– Моя дочь, – произнес он с некоторой гордостью, – очень полезная компаньонка и компетентный секретарь, но плохой фотограф. Однако снимки дают почти точное представление об этом человеке. Я рад, что вы заинтересовались им, мистер Мейсон. Мне кажется, что ключ к разгадке происшедшего кроется именно в Дугласе Хепнере.
– Прошу присесть, – пригласил Мейсон, а затем, обращаясь к Корбину, спросил: – Так вы полагаете, мистер Корбин, что все-таки что-то произошло?
– Мне кажется, – ответил Корбин, – что только сильный эмоциональный шок мог стать причиной амнезии.
– Был еще и физический шок, – уточнил Мейсон. – Насколько я понимаю, это результат катастрофы.
– Да, да, конечно. Но Ольга, а она очень проницательная и наблюдательная женщина, считает, что сказался темперамент Элеонор и что именно эмоциональный шок явился главной причиной потери памяти. Элеонор очень дорога мне, мистер Мейсон, и мне бы хотелось спасти ее от дальнейших страданий. Хочется надеяться, что она все же не вышла замуж за этого волокиту Хепнера. А если это так, то амнезия может сыграть на руку следствию, И судебного процесса можно избежать. Очевидно, она перестала что-либо помнить уже после инцидента, а следовательно, свадебная церемония проходила в состоянии амнезии.

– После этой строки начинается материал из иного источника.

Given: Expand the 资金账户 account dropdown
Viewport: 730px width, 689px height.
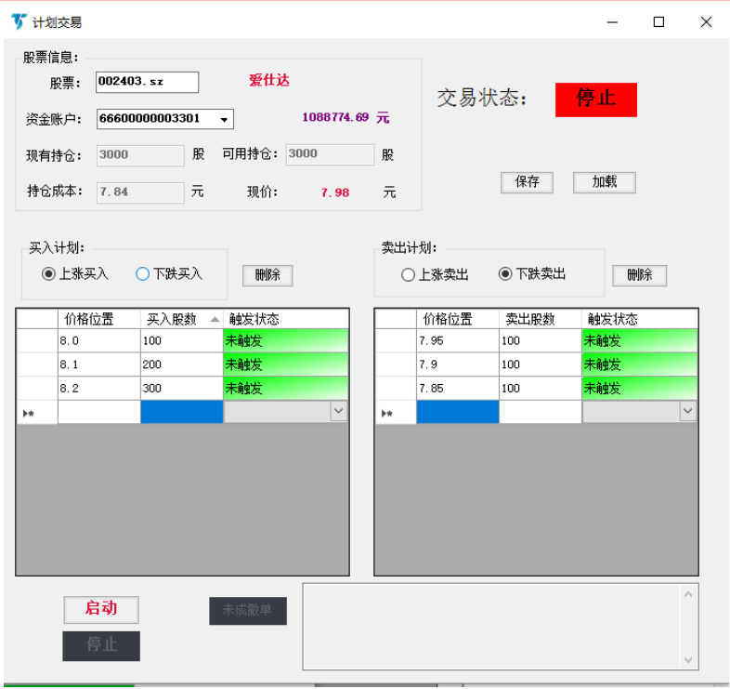Looking at the screenshot, I should pyautogui.click(x=224, y=119).
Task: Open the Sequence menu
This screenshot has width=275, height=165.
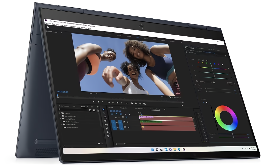Action: point(59,25)

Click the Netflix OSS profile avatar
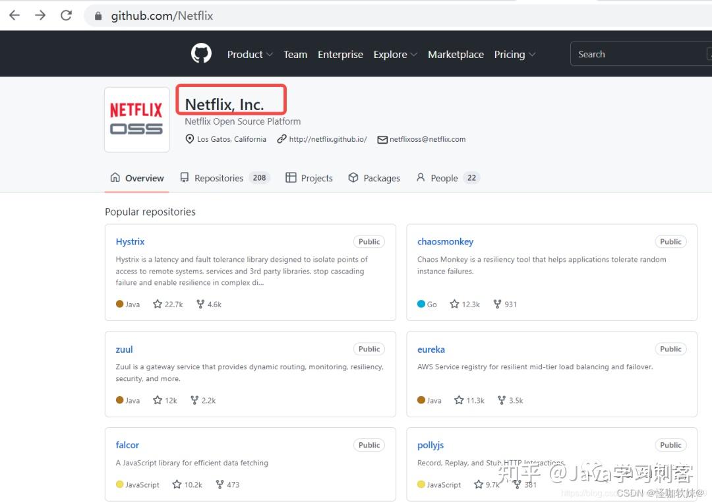click(x=136, y=119)
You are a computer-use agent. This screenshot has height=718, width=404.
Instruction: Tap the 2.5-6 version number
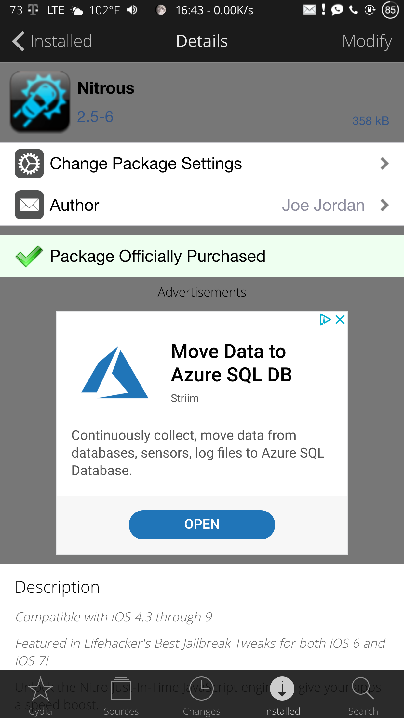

– За исключением того лишь, – подчеркнул Мейсон, – что память ее была в порядке как после катастрофы, так и после брачной церемонии. Ведь она послала вам эту телеграмму.
– Это верно, – неохотно согласился Корбин.
– К тому же и две открытки, – добавил Мейсон. – Кстати, они написаны ее рукой?
Корбин вдумчиво провел рукой сверху вниз, как был приглаживая свою вандейковскую бородку.
– Да, мистер Мейсон, мы столкнулись с весьма своеобразной ситуацией. Честно говоря, я как-то не задумывался о почерке, ведь если письмо было от Элеонор, то, следовательно, и почерк ее. Я могу только ответить, что почерк был знакомый. Но я не берусь сказать с уверенностью: «Да, это почерк Элеонор». Что же касается телеграммы, то ее мог послать любой. Лично я не хотел бы думать, что этот негодяй Хепнер, воспользовавшись состоянием Элеонор, уговорил ее выйти замуж, затем послал от ее имени телеграмму и вынудил написать эти открытки. В конце концов, текст открыток был довольно краток и, вряд ли это похоже на Элеонор. В них чувствовалась некоторая сдержанность, что совсем на нее непохоже.
– Как вы думаете, какую цель мог преследовать Хепнер, женившись на вашей дочери? – спросил Мейсон.
Корбин впился взглядом своих холодных глаз Мейсона, потом перевел их на Ольгу, а затем снова на Мейсона.
– В случае моей смерти, – решился сказать он, – Элеонор унаследует весьма значительную сумму.
– Отлично, – резюмировал Мейсон, – Кстати, какой марки у него была машина?
– Кондиционированный «олдсмобил», – сказала Ольга. – Один из самых больших. Он им очень гордился.
Неожиданно зазвонил телефон. Делла Стрит, сидевшая ближе к аппарату, подняла трубку, послушала, а затем передала ее Мейсону.
– Это Пол Дрейк. Очевидно, у него новости.
Мейсон взял трубку.
– Итак, Перри, – начал Дрейк, – твой нюх не подвел. Звонили из Индио. Разговор был тет-а-тет. Дуглас Хепнер звонил Сэди Хепнер в Солт-Лейк-Сити.
– А на том конце линии проверил? – спросил Мейсон.
– Еще не успел, – ответил Дрейк. – Я решил сразу сообщить то, что знаю. У тебя есть какие идеи?
– Я тебе перезвоню, – сказал Мейсон.